GOOD TO HAVE ON HAND

  • medium-sized bowl
  • small pot (or microwave)
  • rolling pin
  • baking dish (my used measurements were 20x26cm (8×10 inch))
  • whisk
  • sewing thread

 


Ingredients

Units Scale
DOUGH
  • 550 grams all-purpose flour (the germans can use type 550)
  • 250 milliliters whole-fat milk
  • 50 grams white sugar
  • 75 grams butter
  • 1 egg
  • 20 grams fresh yeast
  • pinch of salt
FILLING
  • 300 grams cream cheese
  • 60 grams powdered sugar
  • 100 grams lemon curd
  • 1 tbsp cornstarch
  • 1/2 tsp vanilla extract
GLAZE
  • 150 grams powdered sugar
  • 50 grams butter
  • 150 grams cream cheese
  • zest of one lemon
  • juice of half a lemon
  • 1/2 tsp vanilla extract
  • funfetti sprinkles

Instructions

  1. First, in a medium-sized bowl, stir together the filling. Mix 300g of cream cheese, 60g of powdered sugar, 1 tsp of vanilla extract, and 1 tbsp of cornstarch and put it in the fridge.

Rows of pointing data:
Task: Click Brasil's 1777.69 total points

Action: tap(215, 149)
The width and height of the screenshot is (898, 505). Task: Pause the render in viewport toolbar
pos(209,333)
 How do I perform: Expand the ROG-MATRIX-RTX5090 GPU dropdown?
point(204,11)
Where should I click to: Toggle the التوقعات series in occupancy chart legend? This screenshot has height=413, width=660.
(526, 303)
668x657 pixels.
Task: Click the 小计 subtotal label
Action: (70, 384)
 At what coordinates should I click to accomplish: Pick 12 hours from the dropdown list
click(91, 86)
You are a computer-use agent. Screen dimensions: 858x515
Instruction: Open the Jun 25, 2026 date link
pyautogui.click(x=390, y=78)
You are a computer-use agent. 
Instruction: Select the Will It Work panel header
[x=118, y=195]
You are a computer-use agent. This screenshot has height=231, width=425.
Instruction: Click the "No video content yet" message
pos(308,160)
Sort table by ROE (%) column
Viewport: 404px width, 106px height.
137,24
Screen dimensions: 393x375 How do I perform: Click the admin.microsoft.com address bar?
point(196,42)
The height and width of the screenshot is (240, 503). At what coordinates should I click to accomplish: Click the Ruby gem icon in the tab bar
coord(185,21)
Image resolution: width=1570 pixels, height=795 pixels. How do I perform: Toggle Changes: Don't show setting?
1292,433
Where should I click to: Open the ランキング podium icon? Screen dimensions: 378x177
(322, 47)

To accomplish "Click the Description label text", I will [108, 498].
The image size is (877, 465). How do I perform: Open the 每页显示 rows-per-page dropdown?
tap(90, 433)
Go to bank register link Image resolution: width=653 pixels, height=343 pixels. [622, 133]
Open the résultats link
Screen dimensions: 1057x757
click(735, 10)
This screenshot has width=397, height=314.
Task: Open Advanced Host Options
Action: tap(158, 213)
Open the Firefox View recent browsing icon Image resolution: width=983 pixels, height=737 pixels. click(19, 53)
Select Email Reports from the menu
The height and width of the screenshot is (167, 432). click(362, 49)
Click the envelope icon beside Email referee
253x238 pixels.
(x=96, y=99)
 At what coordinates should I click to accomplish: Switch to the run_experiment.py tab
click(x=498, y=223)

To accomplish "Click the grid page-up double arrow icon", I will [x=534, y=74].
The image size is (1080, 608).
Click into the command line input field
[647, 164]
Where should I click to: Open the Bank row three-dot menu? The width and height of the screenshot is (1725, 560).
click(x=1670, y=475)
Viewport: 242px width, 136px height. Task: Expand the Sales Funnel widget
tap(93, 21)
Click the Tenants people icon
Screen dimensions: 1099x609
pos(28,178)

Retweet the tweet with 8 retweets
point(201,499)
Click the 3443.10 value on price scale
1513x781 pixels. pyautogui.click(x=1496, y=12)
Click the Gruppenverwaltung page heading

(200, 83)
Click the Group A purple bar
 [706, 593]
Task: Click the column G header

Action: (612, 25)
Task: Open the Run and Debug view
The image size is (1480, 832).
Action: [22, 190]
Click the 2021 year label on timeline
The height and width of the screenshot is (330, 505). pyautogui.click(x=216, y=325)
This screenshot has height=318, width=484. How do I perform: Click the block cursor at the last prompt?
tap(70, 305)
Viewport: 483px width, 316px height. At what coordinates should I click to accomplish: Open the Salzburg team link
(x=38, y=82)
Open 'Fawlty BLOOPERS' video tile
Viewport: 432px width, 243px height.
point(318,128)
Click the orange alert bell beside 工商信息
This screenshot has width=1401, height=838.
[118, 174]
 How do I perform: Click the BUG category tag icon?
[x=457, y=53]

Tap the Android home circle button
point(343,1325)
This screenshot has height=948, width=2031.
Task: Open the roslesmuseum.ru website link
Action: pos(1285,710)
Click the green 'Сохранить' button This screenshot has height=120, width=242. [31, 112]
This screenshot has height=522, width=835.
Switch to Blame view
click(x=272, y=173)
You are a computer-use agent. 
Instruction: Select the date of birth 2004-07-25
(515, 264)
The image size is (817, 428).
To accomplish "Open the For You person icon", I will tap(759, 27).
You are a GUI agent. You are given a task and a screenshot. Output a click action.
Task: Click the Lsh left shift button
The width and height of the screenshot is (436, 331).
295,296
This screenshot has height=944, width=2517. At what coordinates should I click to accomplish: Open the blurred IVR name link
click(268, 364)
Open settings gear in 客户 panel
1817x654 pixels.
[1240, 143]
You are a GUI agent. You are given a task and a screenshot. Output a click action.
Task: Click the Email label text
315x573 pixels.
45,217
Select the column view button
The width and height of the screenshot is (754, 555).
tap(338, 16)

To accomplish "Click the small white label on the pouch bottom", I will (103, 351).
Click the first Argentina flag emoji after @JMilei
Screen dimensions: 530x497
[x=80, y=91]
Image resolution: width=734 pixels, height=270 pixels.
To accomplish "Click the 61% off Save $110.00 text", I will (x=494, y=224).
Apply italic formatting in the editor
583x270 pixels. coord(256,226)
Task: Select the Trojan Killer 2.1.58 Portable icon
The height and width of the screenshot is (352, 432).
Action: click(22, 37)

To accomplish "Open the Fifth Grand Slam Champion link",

**Directives:**
(a) Answer these questions about the recipe, each on its own line:
(i) What measurements does the writer give for the baking dish used?
(ii) How much fresh yeast goes into the dough?
(iii) What lemon ingredients are listed for the glaze?
(b) Write the next steps of the recipe, picking up after its first instruction.
The rows have no connection to the recipe.

**Answers for this exercise:**
(a)
(i) 20x26cm (8×10 inch)
(ii) 20 grams
(iii) The zest of one lemon and the juice of half a lemon

(b)
  2. Next, prepare the dough. In a small pot, warm 250ml of full-fat milk to no more than 38°C (100°F) so the yeast isn’t killed. Take 1 tbsp from the 50g (1/4 cup) of sugar intended for the dough and add it to the warm milk along with the yeast. Stir everything well with a whisk until the yeast is completely dissolved in the milk. Set aside.
  3. In a large bowl, add flour, the remaining sugar, the soft butter, an egg, and a pinch of salt. Mix everything using your hands. Now pour in the yeast-milk mixture and knead everything into a soft, pliable dough for a good 10 minutes. Cover the bowl with a damp towel or cling film and let it rise for 2 hours at 20°-23°C (68°-73°F). The dough should double in volume.
  4. After the two hours sprinkle some flour on a clean work surface and place the dough on it. Dust a bit more flour on the dough and roll it out until it’s rectangular and about 1 cm (1/2″) thick throughout.
  5. Take the cream cheese filling out of the fridge and spread it evenly over the dough. Now also spread the lemon curd over the cream, working it in a bit – depending on the consistency of the curd.
  6. Start rolling up the dough from the longer side. Keep it nice and loose, not too tight, or the filling might ooze out.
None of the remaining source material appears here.